Nantucket Gray vs Purbeck Stone
Where Nantucket Gray belongs to Benjamin Moore's range, Purbeck Stone is a Farrow & Ball color. Hue-wise, Nantucket Gray belongs to the beige-greige family and Purbeck Stone to the greige-grey family. Purbeck Stone (LRV 52) reflects noticeably more light than Nantucket Gray (LRV 40), a difference of 12 points that becomes especially apparent in rooms with limited natural light. Nantucket Gray runs yellow while Purbeck Stone is decidedly warm, which means they'll respond very differently to warm vs cool light sources. With a ΔE of 10.8, the contrast is hard to miss. These aren't variations on a theme — they're two different answers to the same question. Below you'll find 3 real-room photo comparisons where both colors appear side by side, plus 5 simulated room previews.
Nantucket Gray vs Purbeck Stone in Real Spaces
3 real rooms side by side.
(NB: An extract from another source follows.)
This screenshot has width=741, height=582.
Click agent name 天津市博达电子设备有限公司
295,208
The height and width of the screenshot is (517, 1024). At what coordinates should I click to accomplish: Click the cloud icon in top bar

Seeing Nantucket Gray and Purbeck Stone in actual rooms makes the difference concrete; browse the spaces below to get a feel for how each color lives on a wall.
Living Room
In a living room, color works across both daylight and evening light — the same wall can read very differently at noon and at 8pm. The LRV gap is large enough that Purbeck Stone will make the room feel meaningfully brighter than Nantucket Gray would.
Bathroom
Bathrooms are one of the few spaces where you're genuinely enclosed by the paint color, which makes the choice between these two more consequential. Purbeck Stone reflects noticeably more light off the walls, making the space read more open than Nantucket Gray.
Kitchen Cabinets
Kitchen cabinets are constantly compared against adjacent materials, which means subtle differences between these two become much more visible. Purbeck Stone reflects noticeably more light off the walls, making the space read more open than Nantucket Gray.
Color Details
Nantucket Gray vs Purbeck Stone Simulated Comparison
5 simulated room previews — drag the slider on each to see Nantucket Gray on one side and Purbeck Stone on the other.
Digital color is approximate. These simulations are generated from the manufacturer's hex values and overlaid on grayscale room photos — your screen's calibration, brightness, and viewing angle all affect how they render. Before committing to either color, test physical samples in your own space under the light you actually live with.
More Nantucket Gray comparisons
See how Nantucket Gray stacks up against other well-photographed colors across different brands and tones.